JEFFERSON CITY - Missouri's Supreme Court heard Wednesday oral arguments in the efforts by Blue Cross and Blue Shield of Missouri to make a profit.
The state's Insurance Department charges the effort misrepresents it's nonprofit purpose.
Management care and other assets developed thanks to low-tax status as a not for profit organization, were transferred from the nonprofit corporation to its for profit subsidiary, RightCHOICE Managed Care Inc. The transfer occurred in 1994 when the Kansas City branch of Blue Cross and Blue Shield split off and formed RightCHOICE.
Reorganization was necessary, Richard Ahrens, attorney representing Blue Cross told the state high court.
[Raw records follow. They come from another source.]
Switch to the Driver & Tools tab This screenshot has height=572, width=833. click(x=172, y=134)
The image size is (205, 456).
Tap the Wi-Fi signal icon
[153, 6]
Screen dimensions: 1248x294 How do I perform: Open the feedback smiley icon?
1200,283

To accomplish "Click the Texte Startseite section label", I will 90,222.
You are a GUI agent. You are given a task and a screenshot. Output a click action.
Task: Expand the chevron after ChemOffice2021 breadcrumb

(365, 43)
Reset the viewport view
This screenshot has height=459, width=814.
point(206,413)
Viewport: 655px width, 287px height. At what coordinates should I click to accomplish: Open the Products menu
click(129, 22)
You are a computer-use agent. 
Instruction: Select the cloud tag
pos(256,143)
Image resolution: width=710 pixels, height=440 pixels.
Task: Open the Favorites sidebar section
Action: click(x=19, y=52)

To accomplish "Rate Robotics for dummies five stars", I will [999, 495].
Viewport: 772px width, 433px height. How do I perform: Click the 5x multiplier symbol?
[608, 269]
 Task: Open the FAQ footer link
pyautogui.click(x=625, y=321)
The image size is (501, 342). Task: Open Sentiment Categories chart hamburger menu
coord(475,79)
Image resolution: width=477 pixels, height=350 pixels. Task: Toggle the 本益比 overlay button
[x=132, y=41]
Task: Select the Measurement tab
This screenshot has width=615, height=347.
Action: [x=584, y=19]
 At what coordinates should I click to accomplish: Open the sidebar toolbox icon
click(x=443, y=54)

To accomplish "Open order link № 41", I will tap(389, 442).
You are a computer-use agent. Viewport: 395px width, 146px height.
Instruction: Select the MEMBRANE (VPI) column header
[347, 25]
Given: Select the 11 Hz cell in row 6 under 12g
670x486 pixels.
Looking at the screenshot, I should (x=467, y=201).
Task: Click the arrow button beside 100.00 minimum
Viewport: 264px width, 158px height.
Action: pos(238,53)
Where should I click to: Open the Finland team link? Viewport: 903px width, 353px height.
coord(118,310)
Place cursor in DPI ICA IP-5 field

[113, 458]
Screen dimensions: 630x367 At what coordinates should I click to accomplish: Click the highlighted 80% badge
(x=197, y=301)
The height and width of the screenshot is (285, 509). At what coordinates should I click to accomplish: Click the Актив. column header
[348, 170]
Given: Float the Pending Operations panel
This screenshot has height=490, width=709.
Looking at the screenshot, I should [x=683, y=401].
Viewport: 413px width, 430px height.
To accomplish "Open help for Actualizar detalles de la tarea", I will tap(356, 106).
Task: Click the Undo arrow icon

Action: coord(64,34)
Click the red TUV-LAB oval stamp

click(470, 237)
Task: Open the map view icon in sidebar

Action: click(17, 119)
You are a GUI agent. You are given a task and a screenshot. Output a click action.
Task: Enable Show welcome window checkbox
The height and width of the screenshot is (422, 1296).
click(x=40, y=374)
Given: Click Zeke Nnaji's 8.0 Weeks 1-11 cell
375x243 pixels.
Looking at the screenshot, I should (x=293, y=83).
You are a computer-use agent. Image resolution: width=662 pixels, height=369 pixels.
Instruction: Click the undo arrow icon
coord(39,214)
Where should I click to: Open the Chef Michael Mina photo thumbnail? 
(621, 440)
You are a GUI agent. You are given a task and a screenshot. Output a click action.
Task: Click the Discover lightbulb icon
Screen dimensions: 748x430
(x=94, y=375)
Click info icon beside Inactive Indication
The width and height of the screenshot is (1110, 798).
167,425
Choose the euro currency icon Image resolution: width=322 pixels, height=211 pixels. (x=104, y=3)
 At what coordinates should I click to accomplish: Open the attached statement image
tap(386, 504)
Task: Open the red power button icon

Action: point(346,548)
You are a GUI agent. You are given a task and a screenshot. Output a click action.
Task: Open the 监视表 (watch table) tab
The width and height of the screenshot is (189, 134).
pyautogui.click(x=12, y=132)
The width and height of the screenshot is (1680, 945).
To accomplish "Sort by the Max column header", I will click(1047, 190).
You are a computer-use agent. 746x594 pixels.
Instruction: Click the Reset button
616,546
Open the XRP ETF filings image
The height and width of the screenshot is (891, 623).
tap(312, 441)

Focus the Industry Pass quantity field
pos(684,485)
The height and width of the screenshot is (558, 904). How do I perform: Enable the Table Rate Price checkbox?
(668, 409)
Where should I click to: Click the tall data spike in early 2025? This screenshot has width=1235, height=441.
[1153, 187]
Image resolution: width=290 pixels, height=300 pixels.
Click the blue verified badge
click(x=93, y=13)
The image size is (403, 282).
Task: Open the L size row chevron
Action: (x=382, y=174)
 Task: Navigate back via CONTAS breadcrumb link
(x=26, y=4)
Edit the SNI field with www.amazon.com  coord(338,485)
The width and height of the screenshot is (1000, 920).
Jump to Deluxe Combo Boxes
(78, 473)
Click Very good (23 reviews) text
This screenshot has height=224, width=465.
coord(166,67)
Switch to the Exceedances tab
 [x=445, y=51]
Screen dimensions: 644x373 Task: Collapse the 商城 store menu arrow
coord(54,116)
Ahrens argued in Wednesday's hearing that the transfer was a business judgment made by the Blue Cross board that would ensure their continued ability to provide quality health care.
Blue Cross had gained the approval from the then-director of the Insurance Department, Jay Angoff. But a lower court threw out the agreement.
The state charges Blue Cross violated state law and used fraud to win Angoff's approval for the reorganization. Blue Cross denied the allegations in Wednesday's court hearing.
A nonprofit corporation may change its operation as long as it does not do business for profit or pervert it's statutory purposes, according to Missouri law.
Blue Cross lawyers maintained that the organization's assets continued to serve its health-service purposes.
But state lawyers focused on the profit-making issue.
"The assets that Blue Cross accumulated as a nonprofit corporation should not be converted to a for-profit subsidiary," said Scott Holstie, spokesman for Attorney General Jay Nixon.
The state argues that the assets of the company arose from the lower-tax rates enjoyed by non-profit organizations.
The earlier agreement by Angoff would have allowed the company to convert to profit-making by transferring a large portion of its assets to non-profit purposes.
Other organizations involved in the claim against Blue Cross include the Consumers Union of U.S., Inc., Community and Catlyst, the League of Women Voters of Missouri, the Reform Organization of Welfare and the Missouri Association of Social Welfare.
The court hearing lasted about one hour. The judges gave no indication as to when they would hand down a decision.